英ホライズン社:原子力発電所の運営能力増強で米エクセロン社と提携

2017年2月16日

 日立製作所が英国で出資するホライズン・ニュークリア・パワー社は2月15日、ウェールズ地方アングルシー島で進めているウィルヴァ・ニューウィッド原子力発電所建設計画について、発電事業者としてトップ・レベルの運営能力や専門的技術を習得するため、米国のエクセロン・ジェネレーション社と協力関係を結んだと発表した。エクセロン社は米国最大手の原子力発電事業者で、5州13か所の原子力発電所で22基、1,946万kWの原子炉を運転中。同社がこれまで蓄積してきた経験の中でも、8か所の発電所におけるBWRの運転経験を特に、ウィルヴァ発電所で建設する2基の日立GE社製UK-ABWRの運転に役立てる考えだ。

 ホライズン社はウィルヴァ・ニューウィッド計画で、少なくとも270万kW分のUK-ABWRを建設予定。初号機の運転開始は2020年代前半を目指している。同社にとって初の原子力発電プロジェクトであることから、完成後の発電所を成功裏に運営するため、諸外国から複数の協力パートナーを迎えている。主な分野は、発電所の運転・保守管理、BWRの運用経験、英国における許認可の専門知識、人材の訓練などで、パートナーから原子力発電事業者としての優れたスキルの移転を受ける。同社はすでに2016年7月、日本原子力発電とも協力協定を締結しており、発電所の建設費評価や設計・資材調達・建設(EPC)契約締結に向けた作業、サイト認可などの許認可取得、試運転計画、各種メンテナンス計画の策定などで協力中となっている。

 今回の協力では、エクセロン社の経験豊富な4名の専門家チームが、アングルシー島およびグロスターシャーにあるホライズン社本部で組織中のチームとともに働き、エンジニアリングや運転・保守管理、および人材訓練に関する専門的知見を提供する。エクセロン・チームはまた、ホライズン社が独自の運営モデルを確立できるよう、G.エバンズ安全・発電担当理事をサポートしていくことになる。

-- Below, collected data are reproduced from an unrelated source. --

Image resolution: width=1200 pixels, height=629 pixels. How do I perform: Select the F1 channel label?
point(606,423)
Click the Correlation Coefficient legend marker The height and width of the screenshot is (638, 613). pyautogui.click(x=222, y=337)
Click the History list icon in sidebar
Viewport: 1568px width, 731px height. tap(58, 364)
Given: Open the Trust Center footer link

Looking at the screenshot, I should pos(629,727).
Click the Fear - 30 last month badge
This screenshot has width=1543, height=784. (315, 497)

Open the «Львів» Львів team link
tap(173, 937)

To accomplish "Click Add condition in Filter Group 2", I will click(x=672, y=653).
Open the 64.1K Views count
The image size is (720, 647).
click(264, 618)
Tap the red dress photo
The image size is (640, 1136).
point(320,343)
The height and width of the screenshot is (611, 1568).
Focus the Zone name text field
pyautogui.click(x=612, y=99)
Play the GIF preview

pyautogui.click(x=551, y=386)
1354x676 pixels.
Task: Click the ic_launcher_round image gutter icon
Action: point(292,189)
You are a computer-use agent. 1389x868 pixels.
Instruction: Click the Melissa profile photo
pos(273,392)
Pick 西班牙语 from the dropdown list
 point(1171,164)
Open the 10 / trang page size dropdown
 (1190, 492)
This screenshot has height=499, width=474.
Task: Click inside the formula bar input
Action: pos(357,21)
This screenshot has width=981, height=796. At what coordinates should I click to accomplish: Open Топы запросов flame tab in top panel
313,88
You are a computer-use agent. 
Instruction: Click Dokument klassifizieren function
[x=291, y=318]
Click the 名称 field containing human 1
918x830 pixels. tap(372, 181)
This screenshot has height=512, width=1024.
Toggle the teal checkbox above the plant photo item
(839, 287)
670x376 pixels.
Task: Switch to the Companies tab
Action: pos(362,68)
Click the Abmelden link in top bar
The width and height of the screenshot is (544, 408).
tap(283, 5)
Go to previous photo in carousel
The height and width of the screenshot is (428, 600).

 ホライズン社のD.ホーソーン最高経営責任者(CEO)は、「当社が世界をリードする最高の原子力発電事業者となるためにはトップ・レベルの企業から学ぶ必要がある」と指摘。ホライズン社が発電所の建設に向けた活動を続けるなかで、エクセロン社はホライズン社の専門家チームとともに発電所を成功裏に運営する準備チームを組織していくと述べた。エクセロン社のM.パシリオ最高執行責任者(COO)も、英国における同社のプレゼンスを拡大するとともに、同社の原子力発電所管理モデルや優秀な運営能力を世界中の運転技術向上に役立てたいと強調した。